Istruzioni da seguire -
Cita senza alcuna modifica le righe del materiale sottostante, dalla riga che contiene "Image resolution: width=2268" alla riga che contiene "center [1152, 193].", comprese entrambe.

★ ★ ★ ★

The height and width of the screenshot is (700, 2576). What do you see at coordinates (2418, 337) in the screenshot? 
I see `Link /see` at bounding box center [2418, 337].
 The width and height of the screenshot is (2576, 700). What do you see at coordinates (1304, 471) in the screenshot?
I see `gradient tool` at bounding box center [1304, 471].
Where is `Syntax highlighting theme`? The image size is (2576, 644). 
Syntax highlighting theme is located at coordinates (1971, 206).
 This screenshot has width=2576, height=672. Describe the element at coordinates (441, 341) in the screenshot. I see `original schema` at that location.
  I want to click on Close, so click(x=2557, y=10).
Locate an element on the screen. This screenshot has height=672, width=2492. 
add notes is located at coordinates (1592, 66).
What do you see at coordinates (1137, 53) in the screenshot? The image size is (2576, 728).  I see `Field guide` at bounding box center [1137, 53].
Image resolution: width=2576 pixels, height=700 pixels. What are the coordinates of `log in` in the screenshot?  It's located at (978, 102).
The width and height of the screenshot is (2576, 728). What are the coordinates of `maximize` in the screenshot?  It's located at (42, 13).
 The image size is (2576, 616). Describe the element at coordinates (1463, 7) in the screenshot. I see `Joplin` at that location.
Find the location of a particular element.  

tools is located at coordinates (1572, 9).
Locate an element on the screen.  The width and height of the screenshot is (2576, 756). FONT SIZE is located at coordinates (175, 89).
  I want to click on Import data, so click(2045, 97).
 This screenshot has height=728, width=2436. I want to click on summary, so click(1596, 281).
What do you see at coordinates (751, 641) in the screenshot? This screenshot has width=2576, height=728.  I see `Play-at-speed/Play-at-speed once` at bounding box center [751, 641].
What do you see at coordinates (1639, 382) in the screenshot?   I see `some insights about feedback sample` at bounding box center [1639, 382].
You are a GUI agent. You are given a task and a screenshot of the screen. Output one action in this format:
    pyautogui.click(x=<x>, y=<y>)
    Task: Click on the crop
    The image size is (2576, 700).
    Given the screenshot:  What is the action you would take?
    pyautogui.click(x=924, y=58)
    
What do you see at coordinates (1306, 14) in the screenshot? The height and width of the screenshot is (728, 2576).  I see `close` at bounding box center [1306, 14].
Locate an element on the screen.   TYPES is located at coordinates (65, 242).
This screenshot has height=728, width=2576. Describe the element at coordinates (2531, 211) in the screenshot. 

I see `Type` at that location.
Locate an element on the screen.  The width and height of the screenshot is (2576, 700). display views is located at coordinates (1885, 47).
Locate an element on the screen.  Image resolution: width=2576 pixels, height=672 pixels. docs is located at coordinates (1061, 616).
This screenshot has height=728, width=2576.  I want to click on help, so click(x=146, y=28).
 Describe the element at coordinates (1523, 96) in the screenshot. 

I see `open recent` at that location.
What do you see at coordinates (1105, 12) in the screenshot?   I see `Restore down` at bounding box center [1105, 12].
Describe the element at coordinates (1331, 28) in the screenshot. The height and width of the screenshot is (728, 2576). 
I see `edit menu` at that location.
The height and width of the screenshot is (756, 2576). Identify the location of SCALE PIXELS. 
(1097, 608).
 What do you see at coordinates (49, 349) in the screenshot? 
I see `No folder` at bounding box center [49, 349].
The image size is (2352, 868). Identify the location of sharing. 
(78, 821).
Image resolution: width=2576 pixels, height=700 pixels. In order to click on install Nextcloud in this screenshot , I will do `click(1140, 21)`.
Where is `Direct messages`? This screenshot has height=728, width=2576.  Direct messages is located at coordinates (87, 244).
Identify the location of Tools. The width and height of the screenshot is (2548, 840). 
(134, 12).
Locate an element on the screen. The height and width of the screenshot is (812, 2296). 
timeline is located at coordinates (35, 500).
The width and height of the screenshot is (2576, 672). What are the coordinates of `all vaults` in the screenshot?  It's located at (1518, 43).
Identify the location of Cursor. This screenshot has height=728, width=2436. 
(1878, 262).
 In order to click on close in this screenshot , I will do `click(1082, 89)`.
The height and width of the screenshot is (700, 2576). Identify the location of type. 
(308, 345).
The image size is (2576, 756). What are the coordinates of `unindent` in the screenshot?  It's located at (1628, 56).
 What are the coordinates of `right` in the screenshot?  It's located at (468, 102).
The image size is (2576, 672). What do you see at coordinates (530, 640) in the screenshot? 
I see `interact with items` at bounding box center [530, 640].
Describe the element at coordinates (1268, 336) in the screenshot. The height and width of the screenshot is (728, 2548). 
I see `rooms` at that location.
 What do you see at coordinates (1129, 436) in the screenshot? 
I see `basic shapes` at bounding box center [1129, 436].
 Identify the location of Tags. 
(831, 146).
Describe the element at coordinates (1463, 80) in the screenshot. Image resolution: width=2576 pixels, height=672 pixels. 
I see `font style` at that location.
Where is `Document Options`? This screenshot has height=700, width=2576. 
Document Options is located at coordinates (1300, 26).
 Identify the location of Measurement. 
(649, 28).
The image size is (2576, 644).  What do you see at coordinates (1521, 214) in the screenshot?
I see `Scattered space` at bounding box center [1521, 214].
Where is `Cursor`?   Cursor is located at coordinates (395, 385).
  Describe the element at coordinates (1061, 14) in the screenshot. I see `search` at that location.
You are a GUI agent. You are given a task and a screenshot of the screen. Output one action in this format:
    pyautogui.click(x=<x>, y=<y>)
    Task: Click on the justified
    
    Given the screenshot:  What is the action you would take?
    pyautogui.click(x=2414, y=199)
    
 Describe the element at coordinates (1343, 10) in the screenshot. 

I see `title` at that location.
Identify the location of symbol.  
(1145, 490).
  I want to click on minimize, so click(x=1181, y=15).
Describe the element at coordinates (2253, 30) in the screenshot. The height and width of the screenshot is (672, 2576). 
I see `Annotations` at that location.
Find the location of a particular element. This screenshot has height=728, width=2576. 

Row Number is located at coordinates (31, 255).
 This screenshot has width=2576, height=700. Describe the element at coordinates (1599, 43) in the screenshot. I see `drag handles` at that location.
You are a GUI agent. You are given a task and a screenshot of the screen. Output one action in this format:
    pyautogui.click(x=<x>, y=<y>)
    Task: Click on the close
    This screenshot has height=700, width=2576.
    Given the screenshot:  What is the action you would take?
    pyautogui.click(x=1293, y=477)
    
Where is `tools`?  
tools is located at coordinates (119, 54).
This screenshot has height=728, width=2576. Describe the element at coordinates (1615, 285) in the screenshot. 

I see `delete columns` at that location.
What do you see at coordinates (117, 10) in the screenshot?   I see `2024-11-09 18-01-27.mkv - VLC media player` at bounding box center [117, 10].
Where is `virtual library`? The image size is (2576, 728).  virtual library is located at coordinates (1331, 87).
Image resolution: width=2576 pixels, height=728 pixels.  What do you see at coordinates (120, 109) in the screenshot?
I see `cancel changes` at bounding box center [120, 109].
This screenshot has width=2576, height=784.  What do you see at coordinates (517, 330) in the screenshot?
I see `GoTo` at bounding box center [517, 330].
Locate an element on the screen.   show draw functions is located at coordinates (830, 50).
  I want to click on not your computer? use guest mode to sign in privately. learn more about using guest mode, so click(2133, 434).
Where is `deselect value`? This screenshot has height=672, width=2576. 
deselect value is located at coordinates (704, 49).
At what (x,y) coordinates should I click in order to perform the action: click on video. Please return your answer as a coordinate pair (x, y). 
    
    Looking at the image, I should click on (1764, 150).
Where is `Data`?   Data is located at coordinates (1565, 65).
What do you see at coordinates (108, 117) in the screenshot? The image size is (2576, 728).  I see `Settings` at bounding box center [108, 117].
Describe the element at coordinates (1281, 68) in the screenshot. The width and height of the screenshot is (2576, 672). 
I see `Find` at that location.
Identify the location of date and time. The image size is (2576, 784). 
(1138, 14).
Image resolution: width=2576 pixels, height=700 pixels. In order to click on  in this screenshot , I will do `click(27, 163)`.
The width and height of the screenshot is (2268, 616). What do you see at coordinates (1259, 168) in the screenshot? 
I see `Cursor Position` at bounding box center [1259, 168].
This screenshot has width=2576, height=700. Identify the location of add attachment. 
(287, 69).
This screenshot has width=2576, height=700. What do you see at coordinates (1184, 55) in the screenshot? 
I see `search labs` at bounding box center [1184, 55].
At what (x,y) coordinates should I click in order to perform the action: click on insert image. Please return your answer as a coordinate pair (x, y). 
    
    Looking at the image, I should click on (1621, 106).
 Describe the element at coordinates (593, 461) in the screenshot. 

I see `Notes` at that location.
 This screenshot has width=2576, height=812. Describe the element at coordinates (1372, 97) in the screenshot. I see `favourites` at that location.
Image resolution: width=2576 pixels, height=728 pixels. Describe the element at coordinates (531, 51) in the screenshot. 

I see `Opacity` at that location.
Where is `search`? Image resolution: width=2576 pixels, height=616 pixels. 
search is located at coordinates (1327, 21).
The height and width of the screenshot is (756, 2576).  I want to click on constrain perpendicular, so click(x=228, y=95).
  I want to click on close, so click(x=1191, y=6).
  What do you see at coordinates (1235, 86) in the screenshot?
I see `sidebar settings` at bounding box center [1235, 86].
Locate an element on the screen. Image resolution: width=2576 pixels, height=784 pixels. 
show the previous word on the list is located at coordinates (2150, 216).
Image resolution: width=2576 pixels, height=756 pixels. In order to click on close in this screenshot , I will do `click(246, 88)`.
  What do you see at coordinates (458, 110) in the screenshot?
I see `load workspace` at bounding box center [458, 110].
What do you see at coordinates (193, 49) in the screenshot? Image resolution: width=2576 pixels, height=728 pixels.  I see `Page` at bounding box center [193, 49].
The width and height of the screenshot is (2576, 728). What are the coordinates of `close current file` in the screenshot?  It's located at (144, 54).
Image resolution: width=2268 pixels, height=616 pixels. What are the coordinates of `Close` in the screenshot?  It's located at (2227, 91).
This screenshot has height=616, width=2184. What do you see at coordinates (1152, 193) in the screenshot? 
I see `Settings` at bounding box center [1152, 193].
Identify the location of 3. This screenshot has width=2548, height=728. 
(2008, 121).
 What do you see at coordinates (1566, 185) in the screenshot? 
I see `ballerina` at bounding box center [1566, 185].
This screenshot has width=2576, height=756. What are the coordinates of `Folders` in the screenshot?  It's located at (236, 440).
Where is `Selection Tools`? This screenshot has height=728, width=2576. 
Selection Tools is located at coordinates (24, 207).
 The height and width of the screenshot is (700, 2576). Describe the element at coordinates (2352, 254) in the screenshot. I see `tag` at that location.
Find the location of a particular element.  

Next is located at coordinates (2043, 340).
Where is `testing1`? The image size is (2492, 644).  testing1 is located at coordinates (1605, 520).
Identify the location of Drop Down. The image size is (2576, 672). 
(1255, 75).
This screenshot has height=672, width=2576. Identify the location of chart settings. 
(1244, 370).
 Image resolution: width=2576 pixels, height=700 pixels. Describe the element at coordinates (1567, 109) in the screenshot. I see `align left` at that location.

★ ★ ★ ★

Risposta al compito -
Image resolution: width=2268 pixels, height=616 pixels. What are the coordinates of `Close` in the screenshot?  It's located at (2227, 91).
This screenshot has height=616, width=2184. What do you see at coordinates (1152, 193) in the screenshot? 
I see `Settings` at bounding box center [1152, 193].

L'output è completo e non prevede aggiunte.